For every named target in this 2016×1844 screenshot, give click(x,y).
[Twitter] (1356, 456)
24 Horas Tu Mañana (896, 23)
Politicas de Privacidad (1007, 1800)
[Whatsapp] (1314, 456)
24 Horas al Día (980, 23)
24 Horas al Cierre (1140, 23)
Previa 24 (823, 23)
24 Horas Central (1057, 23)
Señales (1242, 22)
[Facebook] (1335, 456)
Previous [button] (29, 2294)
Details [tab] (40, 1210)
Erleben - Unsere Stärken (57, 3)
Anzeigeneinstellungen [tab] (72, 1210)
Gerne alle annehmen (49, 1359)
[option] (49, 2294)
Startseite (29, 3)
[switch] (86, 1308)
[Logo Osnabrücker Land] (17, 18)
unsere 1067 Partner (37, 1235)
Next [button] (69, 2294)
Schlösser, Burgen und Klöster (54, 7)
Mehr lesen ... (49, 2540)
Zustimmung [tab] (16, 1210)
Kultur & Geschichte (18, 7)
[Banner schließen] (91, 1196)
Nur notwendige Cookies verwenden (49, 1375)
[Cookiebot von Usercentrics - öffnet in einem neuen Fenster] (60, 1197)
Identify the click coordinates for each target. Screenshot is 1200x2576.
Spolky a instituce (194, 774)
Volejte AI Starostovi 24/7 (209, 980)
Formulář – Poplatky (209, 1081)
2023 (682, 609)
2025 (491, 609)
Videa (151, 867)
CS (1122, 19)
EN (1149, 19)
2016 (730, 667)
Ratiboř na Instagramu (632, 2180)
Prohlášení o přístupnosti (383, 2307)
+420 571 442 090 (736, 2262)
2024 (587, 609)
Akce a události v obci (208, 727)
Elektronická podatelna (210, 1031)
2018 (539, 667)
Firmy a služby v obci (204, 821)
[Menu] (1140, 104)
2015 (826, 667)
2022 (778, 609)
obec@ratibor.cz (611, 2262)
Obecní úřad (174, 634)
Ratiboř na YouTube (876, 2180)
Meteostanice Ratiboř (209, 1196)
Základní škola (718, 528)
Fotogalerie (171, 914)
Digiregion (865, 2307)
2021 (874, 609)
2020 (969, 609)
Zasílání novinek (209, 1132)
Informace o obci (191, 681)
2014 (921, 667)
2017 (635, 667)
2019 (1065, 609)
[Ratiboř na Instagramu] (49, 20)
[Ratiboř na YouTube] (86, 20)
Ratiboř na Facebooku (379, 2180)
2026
::::::::::
Required action: A word-for-word copy of the data is what should be returned.

Response box:
For every named target in this 2016×1844 screenshot, give click(x,y).
[Twitter] (1356, 456)
24 Horas Tu Mañana (896, 23)
Politicas de Privacidad (1007, 1800)
[Whatsapp] (1314, 456)
24 Horas al Día (980, 23)
24 Horas al Cierre (1140, 23)
Previa 24 (823, 23)
24 Horas Central (1057, 23)
Señales (1242, 22)
[Facebook] (1335, 456)
Previous [button] (29, 2294)
Details [tab] (40, 1210)
Erleben - Unsere Stärken (57, 3)
Anzeigeneinstellungen [tab] (72, 1210)
Gerne alle annehmen (49, 1359)
[option] (49, 2294)
Startseite (29, 3)
[switch] (86, 1308)
[Logo Osnabrücker Land] (17, 18)
unsere 1067 Partner (37, 1235)
Next [button] (69, 2294)
Schlösser, Burgen und Klöster (54, 7)
Mehr lesen ... (49, 2540)
Zustimmung [tab] (16, 1210)
Kultur & Geschichte (18, 7)
[Banner schließen] (91, 1196)
Nur notwendige Cookies verwenden (49, 1375)
[Cookiebot von Usercentrics - öffnet in einem neuen Fenster] (60, 1197)
Identify the click coordinates for each target. Screenshot is 1200x2576.
Spolky a instituce (194, 774)
Volejte AI Starostovi 24/7 (209, 980)
Formulář – Poplatky (209, 1081)
2023 (682, 609)
2025 (491, 609)
Videa (151, 867)
CS (1122, 19)
EN (1149, 19)
2016 (730, 667)
Ratiboř na Instagramu (632, 2180)
Prohlášení o přístupnosti (383, 2307)
+420 571 442 090 (736, 2262)
2024 (587, 609)
Akce a události v obci (208, 727)
Elektronická podatelna (210, 1031)
2018 (539, 667)
Firmy a služby v obci (204, 821)
[Menu] (1140, 104)
2015 (826, 667)
2022 (778, 609)
obec@ratibor.cz (611, 2262)
Obecní úřad (174, 634)
Ratiboř na YouTube (876, 2180)
Meteostanice Ratiboř (209, 1196)
Základní škola (718, 528)
Fotogalerie (171, 914)
Digiregion (865, 2307)
2021 (874, 609)
2020 (969, 609)
Zasílání novinek (209, 1132)
Informace o obci (191, 681)
2014 (921, 667)
2017 (635, 667)
2019 (1065, 609)
[Ratiboř na Instagramu] (49, 20)
[Ratiboř na YouTube] (86, 20)
Ratiboř na Facebooku (379, 2180)
2026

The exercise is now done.